What is Amortization? Amortization is the depreciation of intangible assets. Leasehold improvements refers to the costs incurred from making improvements to a rental property during the terms of the lease. Like depreciation, there are three main variables involved in determining leasehold improvements: the salvage value, the cost of the improvement and the useful life of the improvement.
What Does Furniture, Fixtures & Equipment (FF&E) Mean? Movable furniture, fixtures or other equipment that are have no permanent connection to the structure of a building or utilities. Examples of FF&E include desks, chairs, computers, electronic equipment, tables, bookcases and partitions.
You can amortize or depreciate qualified leasehold improvements that you make to the interior of a commercial building that you lease for your business.
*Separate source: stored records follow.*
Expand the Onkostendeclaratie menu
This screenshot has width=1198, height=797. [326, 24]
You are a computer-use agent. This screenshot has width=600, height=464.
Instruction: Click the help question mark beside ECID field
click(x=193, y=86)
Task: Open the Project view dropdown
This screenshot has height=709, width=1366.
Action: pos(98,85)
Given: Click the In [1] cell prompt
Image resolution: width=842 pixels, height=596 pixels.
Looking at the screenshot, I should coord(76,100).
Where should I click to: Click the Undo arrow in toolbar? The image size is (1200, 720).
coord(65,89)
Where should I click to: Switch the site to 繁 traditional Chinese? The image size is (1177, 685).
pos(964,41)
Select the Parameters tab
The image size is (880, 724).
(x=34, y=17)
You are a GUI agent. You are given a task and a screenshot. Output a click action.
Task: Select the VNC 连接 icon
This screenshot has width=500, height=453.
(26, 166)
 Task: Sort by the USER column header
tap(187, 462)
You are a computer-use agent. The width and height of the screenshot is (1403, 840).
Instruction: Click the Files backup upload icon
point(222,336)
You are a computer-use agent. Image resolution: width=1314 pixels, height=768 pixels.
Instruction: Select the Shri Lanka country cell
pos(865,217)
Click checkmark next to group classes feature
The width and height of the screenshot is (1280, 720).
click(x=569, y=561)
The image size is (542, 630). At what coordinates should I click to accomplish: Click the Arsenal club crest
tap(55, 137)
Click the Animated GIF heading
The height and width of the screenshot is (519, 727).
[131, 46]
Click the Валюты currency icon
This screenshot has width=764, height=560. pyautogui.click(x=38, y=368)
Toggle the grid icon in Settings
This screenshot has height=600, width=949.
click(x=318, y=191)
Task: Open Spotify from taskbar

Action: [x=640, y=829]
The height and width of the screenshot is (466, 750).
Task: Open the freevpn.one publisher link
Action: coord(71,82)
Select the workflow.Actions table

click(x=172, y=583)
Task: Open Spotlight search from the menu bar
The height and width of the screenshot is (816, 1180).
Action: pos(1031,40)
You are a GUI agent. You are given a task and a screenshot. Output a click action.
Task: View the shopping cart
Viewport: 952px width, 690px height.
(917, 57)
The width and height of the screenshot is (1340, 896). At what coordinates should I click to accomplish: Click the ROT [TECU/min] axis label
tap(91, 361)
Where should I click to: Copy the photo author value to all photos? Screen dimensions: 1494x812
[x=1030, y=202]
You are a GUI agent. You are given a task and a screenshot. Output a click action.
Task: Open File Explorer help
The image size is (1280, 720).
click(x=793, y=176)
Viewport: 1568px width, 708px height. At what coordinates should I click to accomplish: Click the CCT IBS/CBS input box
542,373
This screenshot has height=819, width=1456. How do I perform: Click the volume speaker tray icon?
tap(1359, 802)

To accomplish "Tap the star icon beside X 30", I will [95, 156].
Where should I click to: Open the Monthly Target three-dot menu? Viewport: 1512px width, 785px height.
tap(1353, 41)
Examples include installing countertops, carpeting, or building new walls to create more offices. Qualified improvements don’t include things like installing an elevator or altering the building’s structural framework.
In most instances, these improvements are depreciated over a 15 year period. However, a 39-year period might be used in certain instances, such as where your business use of the property and improvement is less than 50% for the year.
Current Law – Through the end of 2011, tenant improvements are depreciated on a 15-year schedule. On January 1, 2012, this will return to a 39-year depreciation schedule unless Congress extends the law.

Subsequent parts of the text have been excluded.